É de TÁXI que eu vou




A ano 2000 fechou para mim com chave de ouro e cheio de surpresas. Uma delas foi a reedição do meu livro – “Hans Donner e seu Universo” –, lançado em 1997 e esgotado logo nos primeiros meses. Foram várias tentativas de reedição, com versões mais baratas para estudantes, mas nada se concretizava. Toda vez que alguém me perguntava onde podia comprar o meu livro, doía dizer que ele estava esgotado.
12/12/00 – Estava eu, surpreendentemente, a caminho do aeroporto para o relançamento do livro em São Paulo, agora pela Editora Escala, com o patrocínio de nada mais que a tradicional grife de cristais Swarovski, entre outros. São mais de 20 mil exemplares que estarão sendo distribuídos no mercado.
Quando já estava no balcão de embarque, vi um cara correndo para me entregar um molho de chaves. O meu molho de chaves, que eu havia esquecido no banco do táxi. Agradeci a atenção do motorista.
Na capital paulista, o coquetel de lançamento do livro foi ótimo. Da Globo, só estiveram presentes dois grandes amigos – Valdir Cimino e Mario Rubial. E o lindo buquê de flores da Marluce.
No dia seguinte, Valéria e eu fomos ao Hospital dos Aidéticos para participar da Festa de Natal que o Valdir Cimino organiza lá todo ano. É realmente chocante ver o estado em que as crianças e os adolescentes portadores do vírus da AIDS vivem. Conversei com uma prostituta aidética, e me emocionei muito. De repente, começou a chover forte, a chover granizo, uma chuva que durou as duas horas em que fiquei no hospital. Todas as crianças se amontoaram em cima de um pequeno palco, coberto por uma lona, aonde nós também fugimos das águas que iam se acumulando com a tempestade. Para tirar as crianças doentes de lá foi preciso transportá-las em uma ambulância. Qualquer chuvinha poderia levá-las à morte, pois com o vírus da AIDS ficam sem defesa alguma, sem nenhuma imunidade, propensas a pegar qualquer doença. Um cenário muito triste, seres humanos que precisam realmente de um pouco de carinho. Era para isso que estávamos lá.

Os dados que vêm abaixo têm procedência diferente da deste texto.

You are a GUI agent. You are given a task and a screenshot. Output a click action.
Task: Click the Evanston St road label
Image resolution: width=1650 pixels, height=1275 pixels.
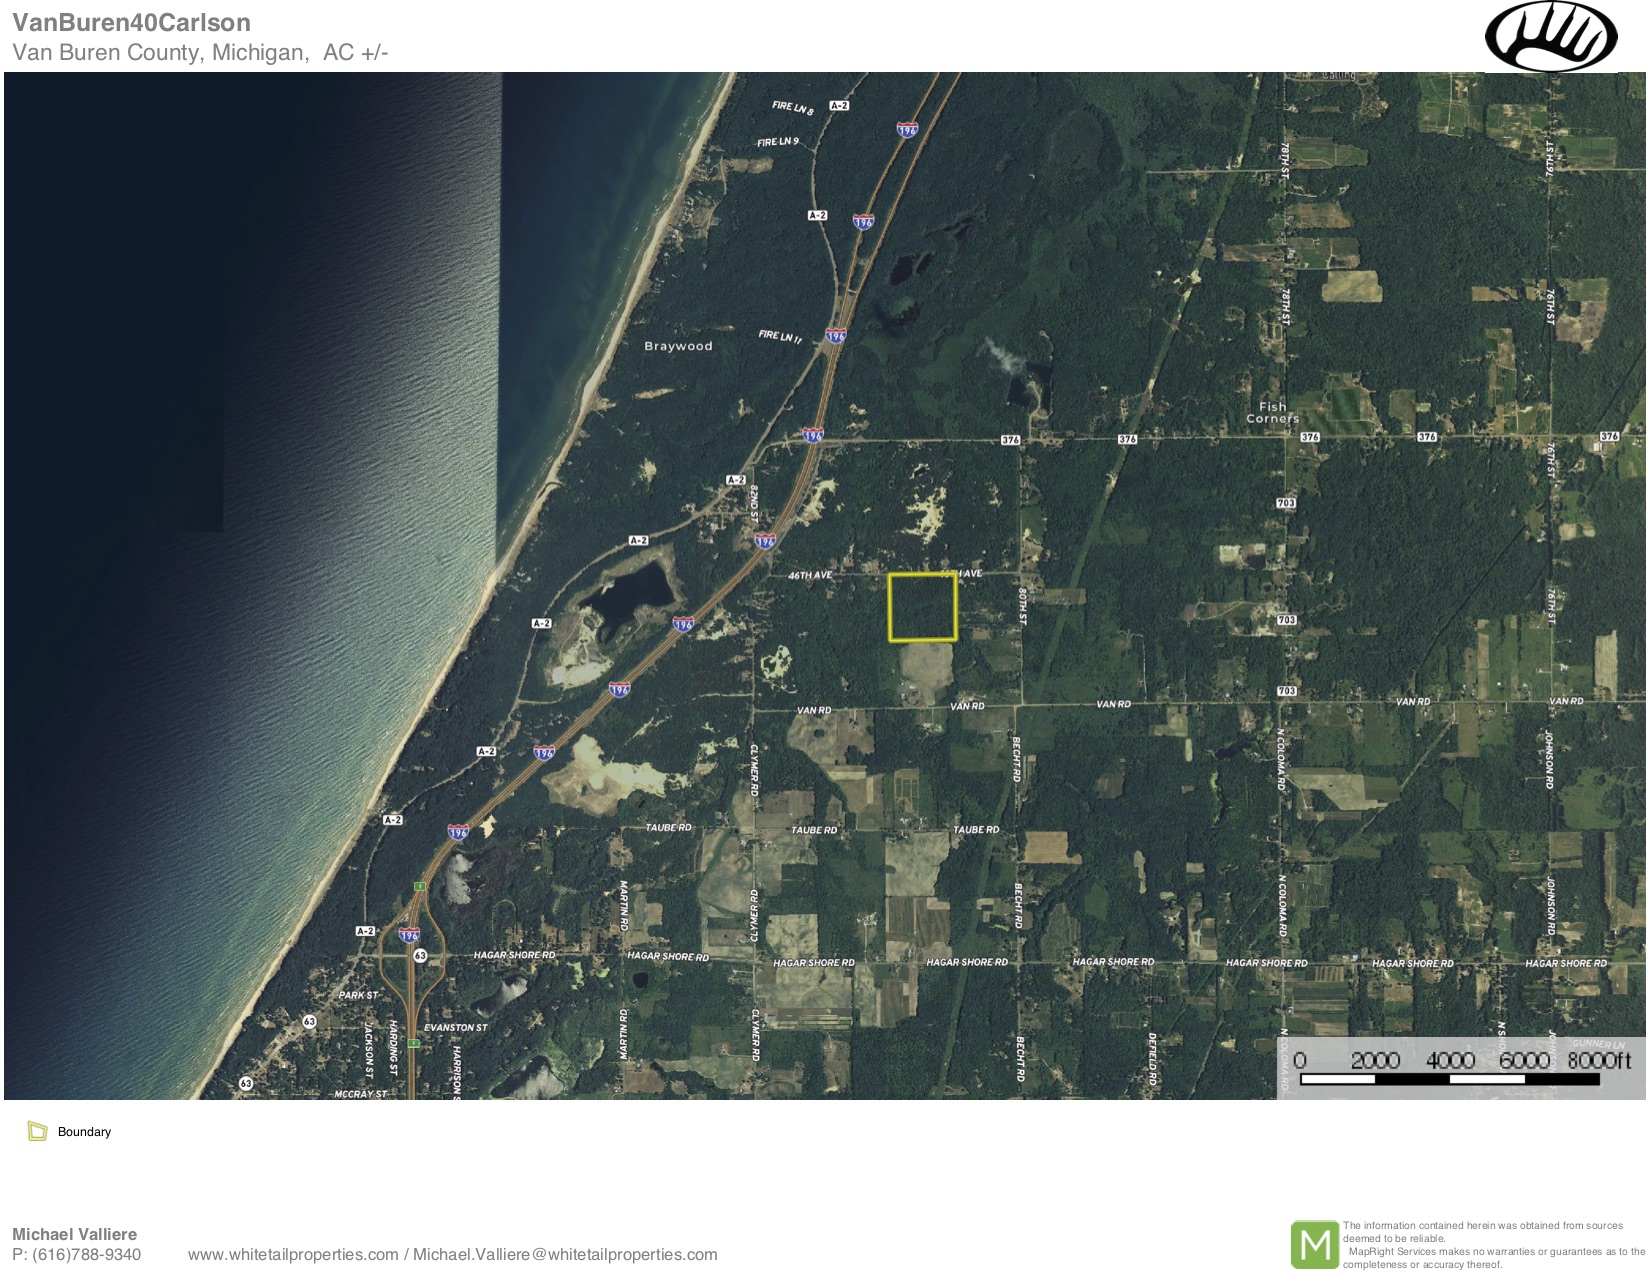pos(456,1028)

O trânsito em São Paulo geralmente já é um desastre; imagina em dia de chuva torrencial... Levamos uma hora e meia para chegarmos ao hotel em que o Otto Weisser – amigo pessoal e um dos melhores fotógrafos de nu feminino do mundo – estava hospedado, para analisar as provas gráficas de um calendário da Valéria para 2001. No táxi, mais uma vez, o motorista “puxou papo” comigo e disse que conhecia tudo da minha vida, que o filho dele estava nascendo no momento em que o desfile da escola de samba Mocidade Alegre, em minha homenagem, estava acontecendo, em 1997. 

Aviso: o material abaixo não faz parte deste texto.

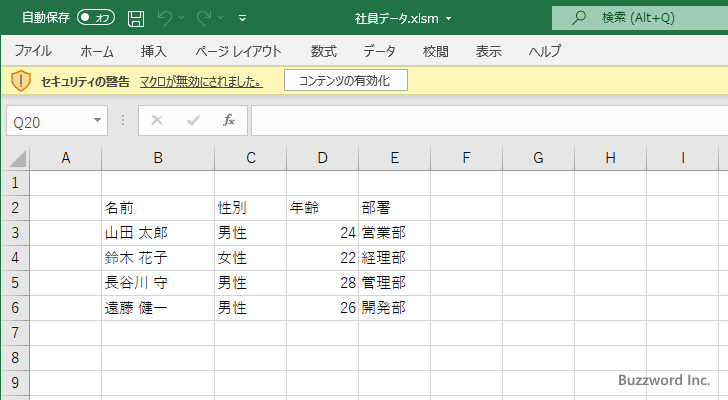Click the formula bar Cancel X icon
Image resolution: width=728 pixels, height=400 pixels.
pos(156,120)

Ele me disse que era metalúrgico e que acompanhava muito da minha vida. De uma hora para outra, começou a me dizer coisas lindas, mensagens muito bonitas... Eu estava com cinco exemplares do livro no carro e resolvi presentear alguém que conhecia tudo da minha vida. Enquanto escrevia a dedicatória para ele, José Juliotti, o motorista-metalúrgico, um ser humano fantástico, tirou um cartãozinho do bolso, escreveu umas palavras e disse: “Você não é tão bonito, mas entrega esse cartão para a Valéria”. No cartão, ele havia escrito: “Valéria. Tudo na vida é simples comparado com a sua beleza”. Estava criado o 12o título para acompanhar a foto do 12o mês do calendário da Valéria. Eram 11 pessoas conhecidas do país inteiro que já tinham escrito frases sobre a Valéria para os 11 meses anteriores. O meu mais recente amigo – o motorista de táxi de São Paulo – será o representante do povo no calendário, um sentimento que Valéria e eu tivemos e que se realizou, resultado de mais uma coincidência na minha vida.

Na manhã seguinte, de volta ao Rio, mais uma surpresa: o motorista do táxi que peguei para vir à Globo era o mesmo que tinha me levado e devolvido o molho de chaves. Quantos anos uma pessoa poderia ir e voltar para São Paulo e não encontrar o mesmo taxista!!!